My right hon. Friend Frank Dobson and my hon. Friend Mr Jones made good contributions in which they described in detail the complexity of people’s lives and the impact that an annual canvass may have in reducing levels of completeness precisely because of those complexities. My hon. Friend the Member for North Durham referred in particular to the problem of registering students.

Last week we had a debate about student registration. My hon. Friend Paul Blomfield pointed out that there are 31,800 students living in his constituency alone. Without the annual canvass it is entirely possible, for all the reasons outlined in the debate, that registration in a constituency such as Sheffield Central could be substantially reduced. Given that the majority in Sheffield Central stands at only 165, it is obvious that before we make any radical changes to our electoral registration processes we should ensure that we have guarantees that any new system works properly, is based on sound evidence and is guaranteed and given the stamp of approval by the Electoral Commission.

We have heard a lot today about how the new system will work, but we have not heard the detail. We have had superficial reassurances that it will work, but we have heard nothing of the detail. We have had no significant reassurance on whether new systems will eventually be so robust that we will be able to abolish an annual canvass.

Photo of Mark Harper Mark Harper The Parliamentary Secretary, Cabinet Office

I wanted to check this information before I responded to the hon. Lady, but the assessment of the data-matching pilots to test the confirmation process by the Government and the Electoral Commission will be done by June 2013, well in time for us to have a clear picture before we commence the IER process.

Photo of Angela Smith Angela Smith Shadow Deputy Leader of the House of Commons

I thank the Minister for that, but can he confirm that all the data-matching pilots and necessary testing will be complete before the Government move ahead with the new scheme?

Photo of Mark Harper Mark Harper The Parliamentary Secretary, Cabinet Office

The only one that we have to have tested before we move ahead is that to do with confirmation. The pilots that we will be doing, subject to the approval of Parliament, to see whether some of the data matching can help us to identify people not on the register concern things that we would want to know if we proposed to get rid of the canvass. As we do not propose to do that, we do not need to have that information before we move ahead with IER. We will know the results of the confirmation testing pilots by June 2013.

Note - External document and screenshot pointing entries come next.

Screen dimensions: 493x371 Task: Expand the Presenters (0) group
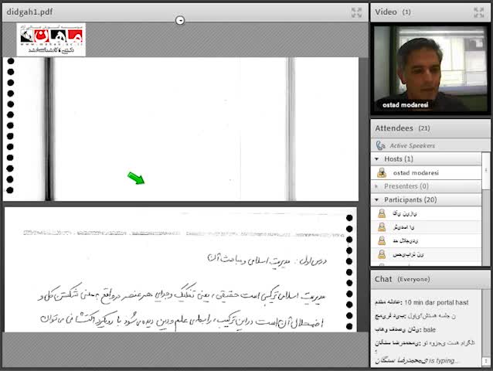pos(377,186)
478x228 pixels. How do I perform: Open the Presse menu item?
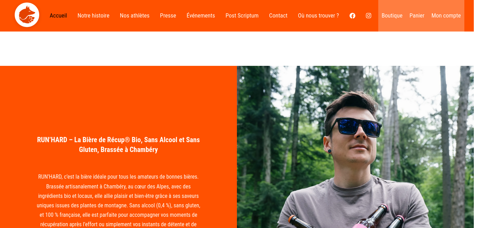click(x=168, y=16)
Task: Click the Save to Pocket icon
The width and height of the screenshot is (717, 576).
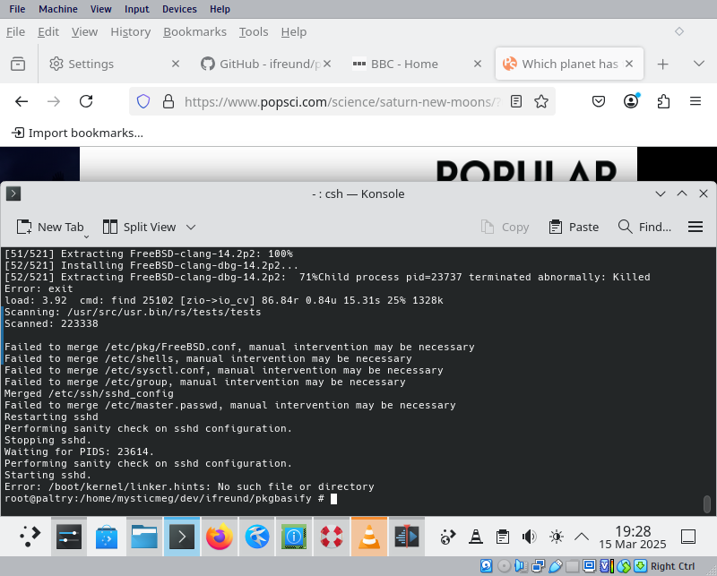Action: (600, 102)
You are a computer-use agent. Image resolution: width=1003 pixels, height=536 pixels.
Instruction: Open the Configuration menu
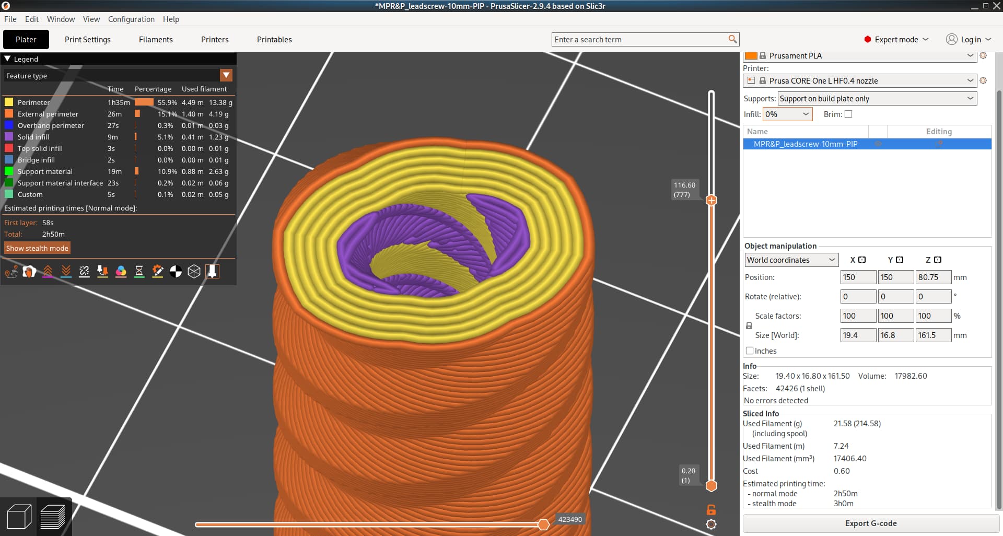tap(131, 19)
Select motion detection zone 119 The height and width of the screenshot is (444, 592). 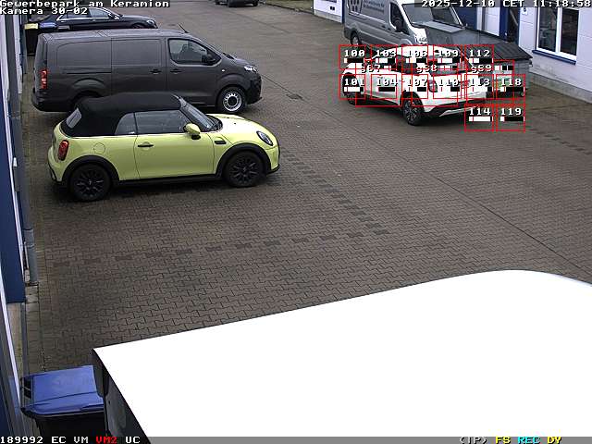click(x=511, y=116)
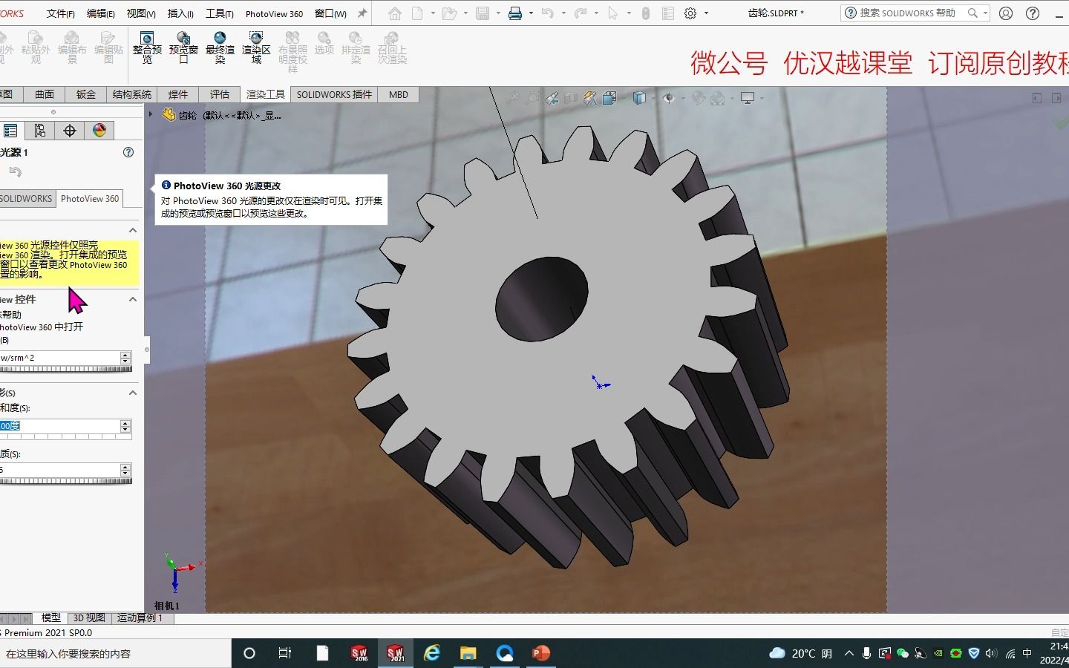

Photo of Angela Smith Angela Smith Shadow Deputy Leader of the House of Commons

The key point is that the new register, and the one used for the boundary review in 2015, will not be as complete as it should be, because those people carried over for the general election will not be carried over for December 2015. I therefore do not take a great deal of reassurance from that.

We have had a lengthy debate. The Opposition will not seek to press the amendment to a vote. We believe that the House of Lords will engage in a lengthy and detailed debate on the issues that we have raised today, and on that basis we beg to seek leave to withdraw the amendment.

Amendment, by leave, withdrawn.

Clause 6 ordered to stand part of the Bill.

Clauses 7 and 8 ordered to stand part of the Bill.